#### Source passage
Posted: May 10, 2010 01:00 PM

Slouching Towards Neofeudalism

What's Your Reaction:

The financial crisis that grips our nation's states and cities has a malicious source, and Governor Tim Pawlenty recently named that source: public school teachers.

"It used to be that public employees were underpaid and over-benefited. Now they are over-benefited and overpaid compared to their private-sector counterparts."
The school teacher, the policeman, the firefighter - these are now the faces of what is wrong with America today. It doesn't matter that studies by the Bureau of Labor Statistics say otherwise, America can no longer afford their overpaid, middle-class salaries.

At least that is what the right-wing media is telling us. Tea party members also want to see a drastic pay cut for the same people who teach their children. A familiar comment on the internet is, "I took a pay cut last year. Why shouldn't they?"

This attitude goes beyond schadenfreude and goes straight to the crabs in a bucket mentality. Strangely enough this attitude of "if I can't have it, neither should you" only extends to working class people who live next door. For some reason none of the jealousy and malice is reserved for the people who actually broke the budgets of the states and cities, i.e. the people who deserve it.

#### Dataset rows
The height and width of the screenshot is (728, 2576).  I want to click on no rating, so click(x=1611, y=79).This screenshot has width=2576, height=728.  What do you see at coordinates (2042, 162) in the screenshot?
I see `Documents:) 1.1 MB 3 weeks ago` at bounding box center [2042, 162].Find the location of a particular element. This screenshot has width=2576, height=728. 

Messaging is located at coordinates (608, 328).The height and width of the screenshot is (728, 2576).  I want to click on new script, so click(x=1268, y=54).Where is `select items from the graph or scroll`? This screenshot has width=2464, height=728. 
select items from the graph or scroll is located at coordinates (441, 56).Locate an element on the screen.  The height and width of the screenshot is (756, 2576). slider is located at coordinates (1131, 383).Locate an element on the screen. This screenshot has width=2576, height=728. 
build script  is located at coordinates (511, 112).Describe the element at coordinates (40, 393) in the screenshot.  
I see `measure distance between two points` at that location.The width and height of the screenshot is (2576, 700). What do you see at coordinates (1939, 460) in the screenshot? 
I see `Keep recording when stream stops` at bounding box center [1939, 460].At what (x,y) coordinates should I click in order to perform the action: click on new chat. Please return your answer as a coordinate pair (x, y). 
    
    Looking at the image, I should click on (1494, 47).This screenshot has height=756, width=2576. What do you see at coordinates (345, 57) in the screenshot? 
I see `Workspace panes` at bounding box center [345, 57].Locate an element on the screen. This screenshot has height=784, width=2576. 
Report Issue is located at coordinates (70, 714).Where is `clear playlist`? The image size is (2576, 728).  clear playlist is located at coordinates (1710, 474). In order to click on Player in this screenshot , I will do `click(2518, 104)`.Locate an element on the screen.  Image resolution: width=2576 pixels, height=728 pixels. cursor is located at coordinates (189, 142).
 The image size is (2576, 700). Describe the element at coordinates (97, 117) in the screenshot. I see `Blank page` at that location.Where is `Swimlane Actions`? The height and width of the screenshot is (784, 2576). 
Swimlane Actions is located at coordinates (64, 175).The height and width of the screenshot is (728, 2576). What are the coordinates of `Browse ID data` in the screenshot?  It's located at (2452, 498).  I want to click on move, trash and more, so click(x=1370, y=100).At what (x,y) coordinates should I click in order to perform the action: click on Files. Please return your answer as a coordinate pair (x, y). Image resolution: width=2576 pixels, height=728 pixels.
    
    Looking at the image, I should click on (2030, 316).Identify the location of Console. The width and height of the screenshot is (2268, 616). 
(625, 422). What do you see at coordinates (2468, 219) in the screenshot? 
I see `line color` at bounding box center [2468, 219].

#### Problem
Rewrite the part of the piece on public workers' pay starting with "The financial crisis" and going on through "overpaid, middle-class salaries.", switching "policeman" to "police officer".

#### Response to the exercise
The financial crisis that grips our nation's states and cities has a malicious source, and Governor Tim Pawlenty recently named that source: public school teachers.

"It used to be that public employees were underpaid and over-benefited. Now they are over-benefited and overpaid compared to their private-sector counterparts."
The school teacher, the police officer, the firefighter - these are now the faces of what is wrong with America today. It doesn't matter that studies by the Bureau of Labor Statistics say otherwise, America can no longer afford their overpaid, middle-class salaries.